As soon as I get in the wather become tipically "british"... that means that it begin to tain. Oh, well... time to go look for the B & B.

Kilometers today: 195,77

I leave towards Dieppe in the hope that the weather will be nice for a day, and it rains (!).

However, I arrive in Dieppe and for a while the weather seems to adjust. In fact, I can visit the Canadians' Cemetery and the beach.

Dieppe's Cliffs, overlooking the beaches Canadians' War Cemetery Monument to the Canadian Forces in Dieppe

Dieppe wasn't a target of D-Day, but it was the general reharsal. It was here that in the august 1942, 6000 canadians attempted a full size invasion, supported by 4 battleships and 18 airplanes squadrons. It was the so-called "operation Jubilee"

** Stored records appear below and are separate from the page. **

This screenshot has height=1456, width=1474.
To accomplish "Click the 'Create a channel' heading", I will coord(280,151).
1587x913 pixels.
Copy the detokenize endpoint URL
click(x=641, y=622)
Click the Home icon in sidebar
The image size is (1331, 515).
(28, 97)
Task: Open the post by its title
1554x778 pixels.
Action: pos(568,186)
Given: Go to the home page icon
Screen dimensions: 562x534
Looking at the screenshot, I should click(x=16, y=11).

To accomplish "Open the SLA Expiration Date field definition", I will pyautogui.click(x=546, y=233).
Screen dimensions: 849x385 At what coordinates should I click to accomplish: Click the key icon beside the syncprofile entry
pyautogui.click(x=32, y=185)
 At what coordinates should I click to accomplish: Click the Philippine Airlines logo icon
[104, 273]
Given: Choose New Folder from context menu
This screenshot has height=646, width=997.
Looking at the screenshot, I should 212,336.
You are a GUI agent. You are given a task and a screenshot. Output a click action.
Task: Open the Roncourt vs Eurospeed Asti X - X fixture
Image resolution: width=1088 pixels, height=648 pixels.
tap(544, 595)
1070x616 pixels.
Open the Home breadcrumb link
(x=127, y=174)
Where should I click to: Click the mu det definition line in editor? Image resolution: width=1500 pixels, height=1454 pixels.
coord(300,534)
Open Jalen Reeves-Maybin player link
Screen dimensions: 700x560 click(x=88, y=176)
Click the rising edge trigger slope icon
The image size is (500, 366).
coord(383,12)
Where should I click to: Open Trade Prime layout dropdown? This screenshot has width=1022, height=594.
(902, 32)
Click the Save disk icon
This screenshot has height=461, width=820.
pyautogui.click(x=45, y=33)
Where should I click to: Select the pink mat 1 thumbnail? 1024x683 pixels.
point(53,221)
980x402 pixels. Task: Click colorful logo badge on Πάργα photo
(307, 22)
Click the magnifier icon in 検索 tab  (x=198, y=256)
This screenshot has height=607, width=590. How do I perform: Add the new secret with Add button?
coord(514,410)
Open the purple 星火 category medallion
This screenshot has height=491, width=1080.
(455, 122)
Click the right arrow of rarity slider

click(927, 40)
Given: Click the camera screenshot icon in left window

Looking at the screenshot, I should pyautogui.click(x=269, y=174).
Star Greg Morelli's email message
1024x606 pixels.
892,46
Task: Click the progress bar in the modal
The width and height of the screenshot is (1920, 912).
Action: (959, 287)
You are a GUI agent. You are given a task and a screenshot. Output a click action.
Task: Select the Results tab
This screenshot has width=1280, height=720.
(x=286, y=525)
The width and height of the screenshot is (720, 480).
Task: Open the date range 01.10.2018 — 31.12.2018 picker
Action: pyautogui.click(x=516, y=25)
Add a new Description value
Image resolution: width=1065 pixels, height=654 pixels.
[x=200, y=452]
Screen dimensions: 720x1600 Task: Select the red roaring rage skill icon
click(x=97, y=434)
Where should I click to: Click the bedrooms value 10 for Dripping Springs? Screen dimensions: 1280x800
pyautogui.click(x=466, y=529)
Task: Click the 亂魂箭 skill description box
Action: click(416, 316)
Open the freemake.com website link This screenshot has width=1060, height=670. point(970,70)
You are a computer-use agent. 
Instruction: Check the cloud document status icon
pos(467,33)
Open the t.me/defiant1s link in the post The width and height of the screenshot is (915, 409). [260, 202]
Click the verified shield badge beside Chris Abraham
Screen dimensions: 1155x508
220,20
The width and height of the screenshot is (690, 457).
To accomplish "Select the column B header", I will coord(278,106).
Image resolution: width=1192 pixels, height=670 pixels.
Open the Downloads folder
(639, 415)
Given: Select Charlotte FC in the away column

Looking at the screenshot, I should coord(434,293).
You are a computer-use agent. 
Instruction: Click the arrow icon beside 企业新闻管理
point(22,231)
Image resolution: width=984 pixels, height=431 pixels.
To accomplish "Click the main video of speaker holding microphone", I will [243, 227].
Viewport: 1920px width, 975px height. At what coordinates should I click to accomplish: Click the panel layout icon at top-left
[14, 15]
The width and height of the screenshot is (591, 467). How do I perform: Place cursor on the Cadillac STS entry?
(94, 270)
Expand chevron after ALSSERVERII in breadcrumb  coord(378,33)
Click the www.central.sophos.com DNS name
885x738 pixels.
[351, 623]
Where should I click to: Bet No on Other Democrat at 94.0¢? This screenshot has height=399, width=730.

The result was a disaster: over a 1000 dead, 2000 prisoners and nobody knows how many landing crafts, ships, tanks and other equipment lost (between these the battleship HMD Berkeley).

The operation tought an important lesson to the allied: if they wanted to invade, they had to do it away from any harbour or town, too well defended to be invaded. The lesson was brought to practice with Overlord, but it toke 2 years.

After a tour of the town (there is a dog show, one of these thing that dog and dog owners have to look ridicolous to win) I decide to eat something and go look for the B & B. I go to something like a bakery and ask them where is "rue de Capucin" the woman behind the counter tells me that "there is no such place in town", I assure them that the road exists, she checks on a map and, oh look, it does exsts (!).

I get to the B & B, park the bike and it begin to rain.

Tomorrow is time to get back home.

Kilometers today: 192,76

I get up and... it's raining. What the heck is wrong with this place?

It rains more or less along the whole road, besides around Gent, where it gets reaaaaally heavy!

Besides the rain the trip has nothing to offer.